Projects that move beyond bench scale and into pilot or production volumes benefit from early dialogue with the manufacturer. As we scale batches, we draw from process characterization studies, not guesswork. These lessons—sometimes hard-won—become part of our data set, available to your project team. Bottlenecks met by earlier clients, such as dissolution rate in particular solvents or compatibility with less common coupling agents, get shared so that new users do not repeat the same pitfall.
Teams that once relied on catalogue grades or third-party-sourced material increasingly turn to direct producers, seeking a predictable path from order to delivery and beyond. Our focus lies in creating a partnership model: hands-on technical support, prompt response to specification clarifications, and an attitude of continuous improvement based on observed process feedback. When technical, regulatory, or operational questions arise, the manufacturer stands behind every shipment, supplying both the product and the expertise to use it well.
As chemists and engineers who built and refined this product line, we are motivated by curiosity and the satisfaction of solving hard problems—not just supply and demand. Each modification to the molecule or process advances the toolkit for all who research, test, and develop with these intermediates.

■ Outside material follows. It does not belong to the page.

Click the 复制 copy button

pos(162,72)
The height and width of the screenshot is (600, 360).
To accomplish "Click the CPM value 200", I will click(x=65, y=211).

Our experience shows that flexibility, in both product and partnership, brings results for the most demanding projects.
Navigating the complexities of advanced synthesis means seeking products made by those closest to their creation. We offer 3-Benzyloxy-1-(2,3-Dihydroxy-Propyl)-4-Oxo-1,4-Dihydro-Pyridine-2-Carboxylic Acid as more than a catalogue item — it is a carefully manufactured intermediate, fully backed by the skills and knowledge gathered through years of hands-on work. Relying on source, process, and people makes the difference between routine and remarkable outcomes.